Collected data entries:

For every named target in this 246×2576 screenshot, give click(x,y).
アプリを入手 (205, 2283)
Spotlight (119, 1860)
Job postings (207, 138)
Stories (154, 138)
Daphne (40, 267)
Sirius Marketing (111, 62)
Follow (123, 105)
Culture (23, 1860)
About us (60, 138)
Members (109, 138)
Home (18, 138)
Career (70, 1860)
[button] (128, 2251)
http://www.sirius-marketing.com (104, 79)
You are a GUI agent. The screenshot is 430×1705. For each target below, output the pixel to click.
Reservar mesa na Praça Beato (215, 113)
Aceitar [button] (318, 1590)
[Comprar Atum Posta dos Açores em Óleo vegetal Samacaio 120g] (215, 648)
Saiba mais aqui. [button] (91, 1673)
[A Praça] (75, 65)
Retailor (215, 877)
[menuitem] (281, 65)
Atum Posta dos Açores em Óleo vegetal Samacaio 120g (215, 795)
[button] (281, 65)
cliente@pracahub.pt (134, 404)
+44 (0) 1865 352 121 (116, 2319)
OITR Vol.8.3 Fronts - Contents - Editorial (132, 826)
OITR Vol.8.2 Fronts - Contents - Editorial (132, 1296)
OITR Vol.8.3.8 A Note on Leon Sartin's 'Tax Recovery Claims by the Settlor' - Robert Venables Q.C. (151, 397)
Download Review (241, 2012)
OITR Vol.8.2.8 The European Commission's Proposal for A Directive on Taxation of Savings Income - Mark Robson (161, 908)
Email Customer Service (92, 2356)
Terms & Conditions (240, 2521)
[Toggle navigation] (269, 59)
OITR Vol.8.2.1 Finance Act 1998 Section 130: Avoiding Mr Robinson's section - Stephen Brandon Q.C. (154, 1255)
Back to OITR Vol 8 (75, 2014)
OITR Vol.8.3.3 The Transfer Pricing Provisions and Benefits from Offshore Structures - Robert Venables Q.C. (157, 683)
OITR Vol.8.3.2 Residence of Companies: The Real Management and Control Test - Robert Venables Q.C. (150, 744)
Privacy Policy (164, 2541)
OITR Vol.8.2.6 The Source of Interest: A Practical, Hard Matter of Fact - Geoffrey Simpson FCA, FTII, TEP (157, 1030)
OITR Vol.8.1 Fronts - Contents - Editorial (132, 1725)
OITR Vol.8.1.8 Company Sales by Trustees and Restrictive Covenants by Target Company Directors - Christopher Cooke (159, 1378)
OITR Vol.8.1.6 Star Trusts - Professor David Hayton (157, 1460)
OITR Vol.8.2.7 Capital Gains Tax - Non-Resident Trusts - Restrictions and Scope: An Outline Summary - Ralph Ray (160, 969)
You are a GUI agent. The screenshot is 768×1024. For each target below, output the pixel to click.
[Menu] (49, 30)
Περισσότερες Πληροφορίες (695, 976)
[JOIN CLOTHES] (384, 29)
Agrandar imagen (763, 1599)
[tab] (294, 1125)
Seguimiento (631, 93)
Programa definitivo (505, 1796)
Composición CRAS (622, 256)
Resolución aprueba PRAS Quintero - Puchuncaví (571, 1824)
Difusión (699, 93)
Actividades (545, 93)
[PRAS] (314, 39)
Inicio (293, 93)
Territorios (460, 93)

Exercise prompt:
A verbatim copy of all the entries is the expected result.

The answer:
For every named target in this 246×2576 screenshot, give click(x,y).
アプリを入手 (205, 2283)
Spotlight (119, 1860)
Job postings (207, 138)
Stories (154, 138)
Daphne (40, 267)
Sirius Marketing (111, 62)
Follow (123, 105)
Culture (23, 1860)
About us (60, 138)
Members (109, 138)
Home (18, 138)
Career (70, 1860)
[button] (128, 2251)
http://www.sirius-marketing.com (104, 79)
You are a GUI agent. The screenshot is 430×1705. For each target below, output the pixel to click.
Reservar mesa na Praça Beato (215, 113)
Aceitar [button] (318, 1590)
[Comprar Atum Posta dos Açores em Óleo vegetal Samacaio 120g] (215, 648)
Saiba mais aqui. [button] (91, 1673)
[A Praça] (75, 65)
Retailor (215, 877)
[menuitem] (281, 65)
Atum Posta dos Açores em Óleo vegetal Samacaio 120g (215, 795)
[button] (281, 65)
cliente@pracahub.pt (134, 404)
+44 (0) 1865 352 121 (116, 2319)
OITR Vol.8.3 Fronts - Contents - Editorial (132, 826)
OITR Vol.8.2 Fronts - Contents - Editorial (132, 1296)
OITR Vol.8.3.8 A Note on Leon Sartin's 'Tax Recovery Claims by the Settlor' - Robert Venables Q.C. (151, 397)
Download Review (241, 2012)
OITR Vol.8.2.8 The European Commission's Proposal for A Directive on Taxation of Savings Income - Mark Robson (161, 908)
Email Customer Service (92, 2356)
Terms & Conditions (240, 2521)
[Toggle navigation] (269, 59)
OITR Vol.8.2.1 Finance Act 1998 Section 130: Avoiding Mr Robinson's section - Stephen Brandon Q.C. (154, 1255)
Back to OITR Vol 8 (75, 2014)
OITR Vol.8.3.3 The Transfer Pricing Provisions and Benefits from Offshore Structures - Robert Venables Q.C. (157, 683)
OITR Vol.8.3.2 Residence of Companies: The Real Management and Control Test - Robert Venables Q.C. (150, 744)
Privacy Policy (164, 2541)
OITR Vol.8.2.6 The Source of Interest: A Practical, Hard Matter of Fact - Geoffrey Simpson FCA, FTII, TEP (157, 1030)
OITR Vol.8.1 Fronts - Contents - Editorial (132, 1725)
OITR Vol.8.1.8 Company Sales by Trustees and Restrictive Covenants by Target Company Directors - Christopher Cooke (159, 1378)
OITR Vol.8.1.6 Star Trusts - Professor David Hayton (157, 1460)
OITR Vol.8.2.7 Capital Gains Tax - Non-Resident Trusts - Restrictions and Scope: An Outline Summary - Ralph Ray (160, 969)
You are a GUI agent. The screenshot is 768×1024. For each target below, output the pixel to click.
[Menu] (49, 30)
Περισσότερες Πληροφορίες (695, 976)
[JOIN CLOTHES] (384, 29)
Agrandar imagen (763, 1599)
[tab] (294, 1125)
Seguimiento (631, 93)
Programa definitivo (505, 1796)
Composición CRAS (622, 256)
Resolución aprueba PRAS Quintero - Puchuncaví (571, 1824)
Difusión (699, 93)
Actividades (545, 93)
[PRAS] (314, 39)
Inicio (293, 93)
Territorios (460, 93)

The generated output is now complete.